» **PROMPT**: Please copy each line of the data that includes the string "node".

RECORDS FOR PROCESSING Start Marker

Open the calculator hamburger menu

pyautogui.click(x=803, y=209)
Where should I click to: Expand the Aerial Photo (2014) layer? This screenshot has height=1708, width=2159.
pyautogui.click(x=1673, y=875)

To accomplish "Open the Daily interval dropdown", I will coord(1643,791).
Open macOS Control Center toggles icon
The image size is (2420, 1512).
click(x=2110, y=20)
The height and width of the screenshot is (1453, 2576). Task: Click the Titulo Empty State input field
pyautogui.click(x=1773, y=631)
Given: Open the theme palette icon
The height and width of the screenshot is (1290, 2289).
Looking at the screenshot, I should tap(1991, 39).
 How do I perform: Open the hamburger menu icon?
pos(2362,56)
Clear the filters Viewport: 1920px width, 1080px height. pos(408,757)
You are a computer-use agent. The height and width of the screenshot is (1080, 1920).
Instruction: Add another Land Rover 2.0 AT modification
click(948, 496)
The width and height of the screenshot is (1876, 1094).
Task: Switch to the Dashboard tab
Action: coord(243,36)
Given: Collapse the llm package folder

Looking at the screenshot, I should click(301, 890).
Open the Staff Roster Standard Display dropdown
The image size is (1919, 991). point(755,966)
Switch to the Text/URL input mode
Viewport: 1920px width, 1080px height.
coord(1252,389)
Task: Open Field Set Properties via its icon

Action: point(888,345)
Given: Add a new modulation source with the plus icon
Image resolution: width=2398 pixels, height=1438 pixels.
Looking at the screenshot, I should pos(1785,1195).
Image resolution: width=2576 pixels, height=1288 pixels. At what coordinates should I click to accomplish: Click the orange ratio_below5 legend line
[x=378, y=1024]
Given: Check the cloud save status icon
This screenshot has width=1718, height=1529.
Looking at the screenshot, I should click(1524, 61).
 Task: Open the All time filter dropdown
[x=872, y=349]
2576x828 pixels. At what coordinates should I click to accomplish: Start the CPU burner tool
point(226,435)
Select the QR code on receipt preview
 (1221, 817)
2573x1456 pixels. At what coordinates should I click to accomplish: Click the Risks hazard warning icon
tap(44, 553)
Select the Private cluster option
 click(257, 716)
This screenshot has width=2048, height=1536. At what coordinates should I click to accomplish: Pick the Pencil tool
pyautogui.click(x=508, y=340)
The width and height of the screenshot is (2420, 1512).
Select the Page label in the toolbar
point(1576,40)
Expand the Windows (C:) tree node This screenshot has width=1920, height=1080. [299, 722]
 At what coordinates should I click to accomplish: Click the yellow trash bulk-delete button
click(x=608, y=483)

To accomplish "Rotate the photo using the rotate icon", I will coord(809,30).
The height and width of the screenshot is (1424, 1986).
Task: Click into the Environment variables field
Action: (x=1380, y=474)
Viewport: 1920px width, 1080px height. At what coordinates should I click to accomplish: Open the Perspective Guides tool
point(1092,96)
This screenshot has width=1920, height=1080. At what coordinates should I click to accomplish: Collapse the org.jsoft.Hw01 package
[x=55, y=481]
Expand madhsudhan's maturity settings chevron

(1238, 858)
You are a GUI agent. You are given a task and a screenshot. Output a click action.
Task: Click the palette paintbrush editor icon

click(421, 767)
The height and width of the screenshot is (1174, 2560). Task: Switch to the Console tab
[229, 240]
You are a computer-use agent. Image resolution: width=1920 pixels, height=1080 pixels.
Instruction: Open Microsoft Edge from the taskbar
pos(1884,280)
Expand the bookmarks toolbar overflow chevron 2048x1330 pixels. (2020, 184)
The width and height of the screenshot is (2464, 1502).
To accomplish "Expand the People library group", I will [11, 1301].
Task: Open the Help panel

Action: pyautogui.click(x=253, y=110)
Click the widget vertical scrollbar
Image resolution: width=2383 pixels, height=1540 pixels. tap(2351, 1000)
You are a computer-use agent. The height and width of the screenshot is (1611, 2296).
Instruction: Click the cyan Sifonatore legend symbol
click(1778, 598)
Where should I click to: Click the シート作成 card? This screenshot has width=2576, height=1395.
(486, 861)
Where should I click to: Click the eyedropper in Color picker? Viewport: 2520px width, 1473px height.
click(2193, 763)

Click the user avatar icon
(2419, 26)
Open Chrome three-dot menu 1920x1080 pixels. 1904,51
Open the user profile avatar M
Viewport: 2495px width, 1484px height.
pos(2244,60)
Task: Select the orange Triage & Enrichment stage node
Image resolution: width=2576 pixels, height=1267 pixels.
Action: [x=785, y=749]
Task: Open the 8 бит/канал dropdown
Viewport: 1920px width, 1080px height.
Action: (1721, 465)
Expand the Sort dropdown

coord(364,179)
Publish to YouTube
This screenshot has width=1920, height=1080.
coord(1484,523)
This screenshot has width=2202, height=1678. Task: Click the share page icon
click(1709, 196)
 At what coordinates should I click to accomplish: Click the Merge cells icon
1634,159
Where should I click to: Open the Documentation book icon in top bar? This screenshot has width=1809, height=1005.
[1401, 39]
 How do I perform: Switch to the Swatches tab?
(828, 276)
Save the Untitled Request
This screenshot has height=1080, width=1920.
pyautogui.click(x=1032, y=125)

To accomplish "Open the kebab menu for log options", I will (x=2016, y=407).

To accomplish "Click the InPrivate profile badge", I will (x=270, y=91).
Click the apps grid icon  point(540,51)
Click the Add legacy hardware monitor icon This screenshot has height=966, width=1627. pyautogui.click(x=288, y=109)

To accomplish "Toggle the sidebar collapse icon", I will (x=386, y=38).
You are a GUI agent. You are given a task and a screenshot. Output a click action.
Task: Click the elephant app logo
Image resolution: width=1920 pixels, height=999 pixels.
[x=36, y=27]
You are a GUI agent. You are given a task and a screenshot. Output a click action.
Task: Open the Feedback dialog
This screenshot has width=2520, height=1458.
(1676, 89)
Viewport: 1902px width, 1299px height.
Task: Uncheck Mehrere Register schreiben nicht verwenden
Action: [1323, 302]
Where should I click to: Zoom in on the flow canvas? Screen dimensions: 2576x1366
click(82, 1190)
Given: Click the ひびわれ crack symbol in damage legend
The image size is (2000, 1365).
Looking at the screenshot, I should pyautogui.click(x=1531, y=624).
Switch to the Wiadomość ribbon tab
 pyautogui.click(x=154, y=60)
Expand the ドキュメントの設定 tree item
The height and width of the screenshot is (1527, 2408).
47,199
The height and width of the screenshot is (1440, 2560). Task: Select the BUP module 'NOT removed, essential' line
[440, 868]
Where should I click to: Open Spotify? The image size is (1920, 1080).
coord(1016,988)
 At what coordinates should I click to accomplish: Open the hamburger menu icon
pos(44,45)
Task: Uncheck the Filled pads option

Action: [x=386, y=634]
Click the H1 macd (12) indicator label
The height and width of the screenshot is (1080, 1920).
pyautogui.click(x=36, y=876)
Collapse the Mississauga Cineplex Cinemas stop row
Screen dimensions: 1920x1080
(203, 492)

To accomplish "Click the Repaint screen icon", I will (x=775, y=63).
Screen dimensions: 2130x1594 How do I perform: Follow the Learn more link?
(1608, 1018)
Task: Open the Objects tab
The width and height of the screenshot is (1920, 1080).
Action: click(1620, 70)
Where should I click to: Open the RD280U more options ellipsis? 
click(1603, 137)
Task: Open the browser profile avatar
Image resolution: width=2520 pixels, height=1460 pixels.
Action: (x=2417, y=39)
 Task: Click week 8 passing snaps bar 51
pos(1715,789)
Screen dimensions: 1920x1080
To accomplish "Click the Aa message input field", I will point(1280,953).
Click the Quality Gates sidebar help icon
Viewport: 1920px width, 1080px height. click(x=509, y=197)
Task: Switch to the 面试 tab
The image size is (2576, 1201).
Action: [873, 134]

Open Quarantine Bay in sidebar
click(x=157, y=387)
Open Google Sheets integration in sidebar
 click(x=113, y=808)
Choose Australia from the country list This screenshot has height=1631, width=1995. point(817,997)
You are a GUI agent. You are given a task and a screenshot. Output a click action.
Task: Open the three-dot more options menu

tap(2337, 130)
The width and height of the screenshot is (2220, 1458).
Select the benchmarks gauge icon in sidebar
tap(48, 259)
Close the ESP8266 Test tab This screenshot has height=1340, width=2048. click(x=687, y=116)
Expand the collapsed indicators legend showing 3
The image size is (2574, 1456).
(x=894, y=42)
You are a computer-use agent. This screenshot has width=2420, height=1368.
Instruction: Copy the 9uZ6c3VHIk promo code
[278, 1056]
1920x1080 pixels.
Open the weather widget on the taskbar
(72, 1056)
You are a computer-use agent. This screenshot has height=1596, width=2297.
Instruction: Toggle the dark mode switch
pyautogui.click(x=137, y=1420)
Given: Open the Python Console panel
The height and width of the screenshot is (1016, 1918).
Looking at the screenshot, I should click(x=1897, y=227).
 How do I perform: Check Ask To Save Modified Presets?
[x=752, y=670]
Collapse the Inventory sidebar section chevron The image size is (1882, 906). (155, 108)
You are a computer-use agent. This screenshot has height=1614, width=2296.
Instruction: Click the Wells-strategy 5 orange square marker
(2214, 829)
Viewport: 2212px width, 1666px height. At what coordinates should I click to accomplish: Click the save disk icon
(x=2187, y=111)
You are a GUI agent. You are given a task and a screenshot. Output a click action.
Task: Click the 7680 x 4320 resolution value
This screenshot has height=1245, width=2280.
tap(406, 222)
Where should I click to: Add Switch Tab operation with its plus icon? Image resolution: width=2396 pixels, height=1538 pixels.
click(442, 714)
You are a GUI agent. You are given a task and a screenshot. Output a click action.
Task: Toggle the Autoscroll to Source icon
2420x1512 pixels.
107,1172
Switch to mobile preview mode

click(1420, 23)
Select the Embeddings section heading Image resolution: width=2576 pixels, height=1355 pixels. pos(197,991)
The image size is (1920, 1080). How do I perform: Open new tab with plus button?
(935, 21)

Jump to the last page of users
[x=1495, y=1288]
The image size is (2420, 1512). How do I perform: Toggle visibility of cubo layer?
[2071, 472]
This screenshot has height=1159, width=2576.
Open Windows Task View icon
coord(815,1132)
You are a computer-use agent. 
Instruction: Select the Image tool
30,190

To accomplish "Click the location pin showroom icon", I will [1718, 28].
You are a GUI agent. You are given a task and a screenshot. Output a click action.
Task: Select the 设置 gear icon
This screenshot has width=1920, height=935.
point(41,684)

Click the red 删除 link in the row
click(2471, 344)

RECORDS FOR PROCESSING End Marker

» **ANSWER SPACE**:
Expand the Windows (C:) tree node This screenshot has width=1920, height=1080. [299, 722]
Task: Select the orange Triage & Enrichment stage node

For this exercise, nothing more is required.